Mark Foster loves the sport of coffee.
“I’m not the guy in the white coat, tasting and spitting into a cup and judging,” he says. “Like anything, you can be a connoisseur about it, but I just love roasting coffee. I love making coffee and I love the smile it puts on people’s faces when you hand them a cup.”
The pleasure Foster derives from that experience has driven him from casual coffee enthusiast to part-time coffee entrepreneur. Since moving to the Delaware County town of Bovina in 2011, Foster has grown his caffeinated habit into a small side business called FosterBuilt Coffee. He roasts raw beans, seven or eight pounds at a time, on a converted gas barbecue grill in his yard on Bovina’s main drag.
The beans retail at a few Catskill locations such as Russell’s General Store and Brushland Eating House restaurant, both right across the street from his house, as well as Tay Tea shop in Andes. The beans retail for $24/pound, and are also available in bulk by ordering online via his website.
Foster has a few restaurant customers in the city, including Willow in Brooklyn. He also hooked a bunch of his professional colleagues on his beans. As a film director specializing in commercials and documentaries, Foster still works part-time downstate with a variety of video production companies. Watching runners bring endless cups of java from the nearest Starbucks while on set inspired him to pitch a different model. He persuaded several of the companies he works with to buy their own brewing equipment and make their own coffee using his beans, at a significant cost savings.
FosterBuilt’s raw beans come from Crop to Cup, an importer based in Gowanus. Foster buys them in 150-pound bags, and is currently roasting three varieties: Sumatra AAA; Mexico Canoas, Colima; and Burundi Buhorwa Lot 1.
He started with a tabletop roaster with a one-pound capacity, which he soon outgrew.
“I was roasting beans for friends and neighbors and a few customers, and I couldn’t keep up with the demand,” he said.

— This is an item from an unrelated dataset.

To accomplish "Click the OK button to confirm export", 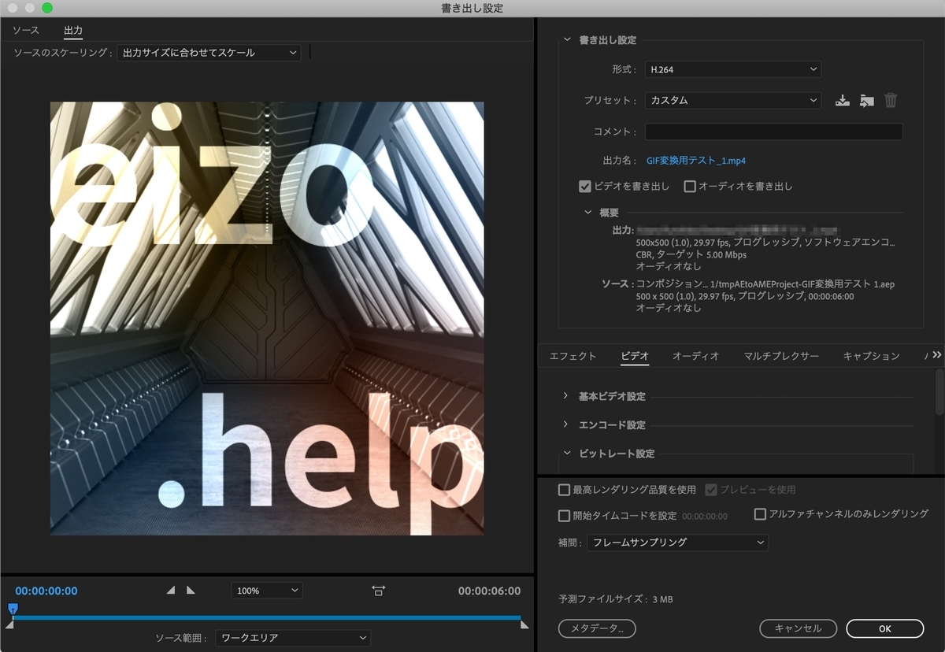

A long-time designer and tinkerer whose other side business is building bicycles from scratch using vintage parts, Foster began sketching plans for a larger roaster that would employ a grill as a heat source. Shopping for parts on eBay, he found someone had already invented the exact gadget he was designing. He bought a kit that included a cylindrical metal basket with a 20-pound capacity, which mounts on a skewer attached to a 60 rpm motor. The whole thing sits inside a propane-powered barbecue grill he got for free: a Bovina town councilman popped by one day to report that there was a used grill at the dump and asked if Foster wanted it.
“He was just being neighborly,” Foster said.
The raw beans rotate over the flames, crackling and popping, for about 20 minutes, depending on how dark a roast the customer wants. They cool in old-fashioned pressure canners with the steam valves open to let the carbon out, and then are packaged in half-pound, one-pound or five-pound bags.
Foster’s coffee business has led to a related gig coming up in October: he’s building a historically correct coffee shop — on a trailer — to serve his brews at The Race of Gentlemen, a living history event celebrating the early days of car racing, which takes place annually in Wildwood, N.J.
Settling in the creative community of Bovina has led Foster to launch several other projects. With help from Wayside Cider proprietor Alex Wilson, he founded Winter Moto Camp, a cold-weather motorcycle gathering that’s coming back for a second round this winter. Tomorrow, he’ll host another event he created in 2013: the Bovina Open Barn and Studio Tour, which showcases farms and artists’ spaces.
“Living here, you can actually stand still and look at the pie that is your life, and evaluate how much time you’re spending on this slice, versus that slice,” Foster said. “And you can decide what’s most important.”